CISDI emphasizes two important points, the recommendation for implementing SSB excise based on sugar content at a rate of 20% of the price and political and public commitment on the implementation of the SSB excise tax in Indonesia.
Abdillah Ahsan, researcher at the University of Indonesia and CISDI advocacy expert, said, "We recommend that the government immediately implement the SSB excise duty on all products without exception and simultaneously, covering all sweetened drinks in the form of original sugar as well as food additives. The best excise tariff is a minimum of 20% of the SSB product price and is applied in a multi-layer manner based on the sweetener content.”
The recommendation for implementing the SSB excise tax is rooted in the increase in consumption of SSB products in Indonesia by 15 times in the last two decades.

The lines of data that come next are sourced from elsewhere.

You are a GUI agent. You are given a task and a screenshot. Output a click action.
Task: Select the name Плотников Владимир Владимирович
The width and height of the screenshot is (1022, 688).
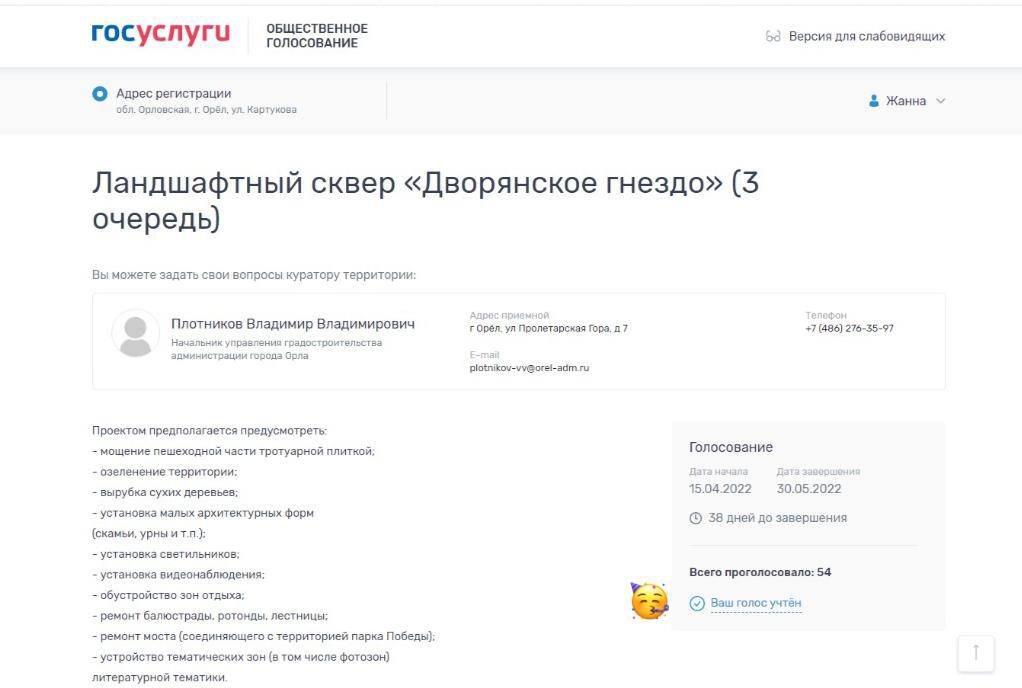coord(293,324)
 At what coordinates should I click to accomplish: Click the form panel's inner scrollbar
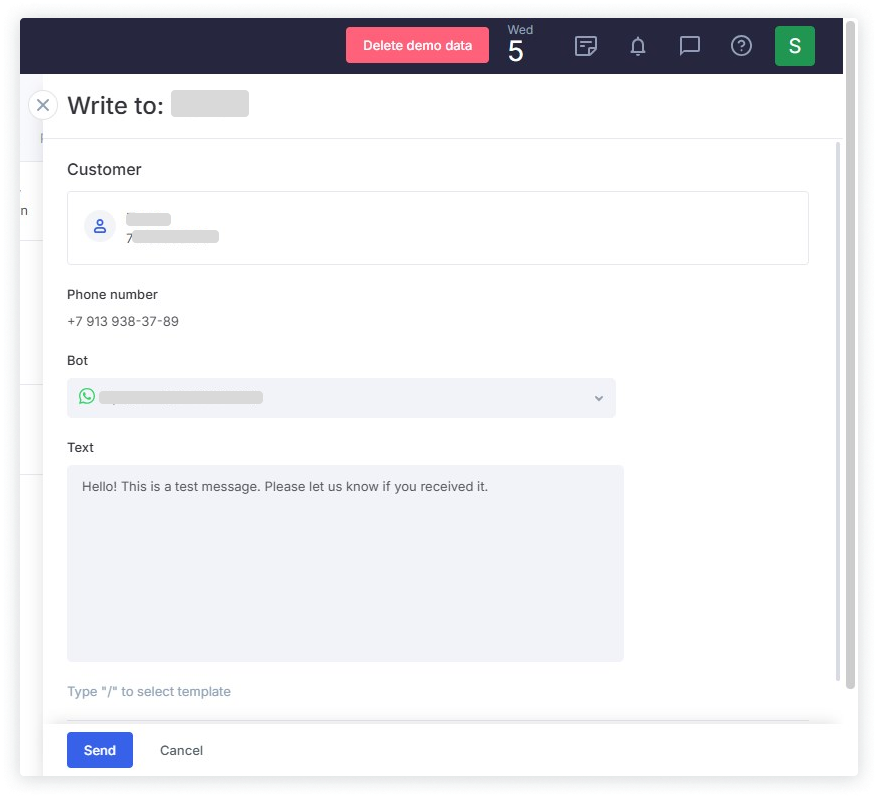(x=838, y=400)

The high consumption of SSB contributes to an increased risk of obesity and non-communicable diseases (NCDs), such as diabetes, liver and kidney damage, heart disease, and several types of cancer.

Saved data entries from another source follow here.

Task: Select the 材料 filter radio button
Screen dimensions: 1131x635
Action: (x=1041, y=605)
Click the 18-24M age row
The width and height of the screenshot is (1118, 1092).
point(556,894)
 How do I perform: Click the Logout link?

If not taken seriously, this will cause the burden of morbidity and mortality due to NCDs to increase in the future. Gita Kusnadi, acting officer of CISDI Research Manager, said that currently seven out of ten causes of death in Indonesia are due to NCDs, with diabetes occupying the third position.
"Diabetes currently affects 19.5 million Indonesians, and it is estimated that it will continue to increase to 28.5 million sufferers in 2045. Therefore, it needs to be suppressed immediately, one of the ways is through the implementation of the SSB excise tax," explained Gita.

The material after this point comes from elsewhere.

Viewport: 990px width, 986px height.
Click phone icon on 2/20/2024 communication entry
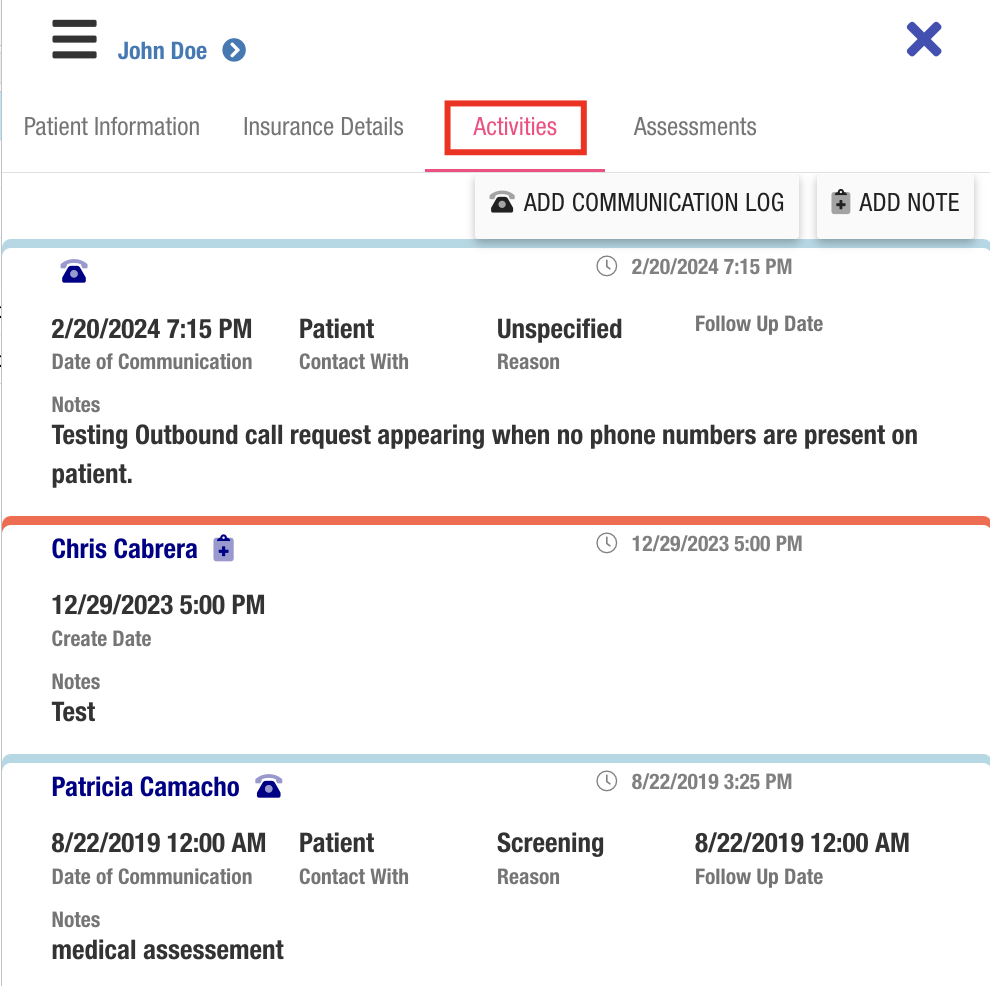74,270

In addition, Gita also emphasized that education and outreach efforts to the public regarding the dangers of excessive sugar consumption alone are not enough. "Changes in behavior in society cannot be achieved through promotive efforts alone, stronger policies and other interventions are needed to complement these efforts," she added.
Diah Satyani Saminarsih, Senior Advisor for Gender and Youth for the Director General of WHO and Founder of CISDI, also agreed with Gita. According to Diah, policies to improve public health status need to be in harmony with the support of non-health policies.
"The commitment to reduce the health burden due to non-communicable diseases, such as obesity and diabetes, must also be supported by policies to control risk factors, such as the consumption of sugar, salt and fat (GGL). Therefore, implementing SSB excise tax is not only the right choice, but also highly recommended by WHO," Diah concluded.
In line with Diah, Dr. Ackhmad Afflazir, MKM, Chair of the Health Financing Working Team, Center for Health Financing and Decentralization Policy (Pusjak PDK), said that the Ministry of Health stated that the number of NCDs in Indonesia had definitely affected national health financing, so he emphasized the importance of implementing SSB excise.
"The root of the problem must be resolved first, one of which is through controlling the consumption of foods and drinks with high GGL. In this case, SSB excise tax can be seen as an effective way to control people's consumption of sugary drinks," said dr. Achmad.
SSB excise tax is a fiscal policy that has been proven to be effective in reducing consumption of products with a negative impact and has been adopted in more than 40 countries in the world. This reduction in consumption will help control obesity and diabetes rates and support the acceleration of achieving the targets of the National Food and Nutrition Action Plan (RAN-PG) 2021-2024. Part of the SSB excise tax revenue can also be used for public purposes, especially those related to health, so that the wider community can benefit from its use.
Tulus Abadi, Chairman of the Daily Executive of the Indonesian Consumers Foundation (YLKI) stressed that the application of excise tax in Indonesia confirms the government's commitment to fulfilling the right to protection of public health. The implementation of this policy reduces SSB marketing which is in line with the Ministry of Health's campaign regarding reducing GGL consumption.
"Apart from protecting the public, the implementation of excise duty can control the health financial deficit from diseases caused by consumption patterns of SSB in the community. We must push this effort as an instrument to achieve true public health," said Tulus.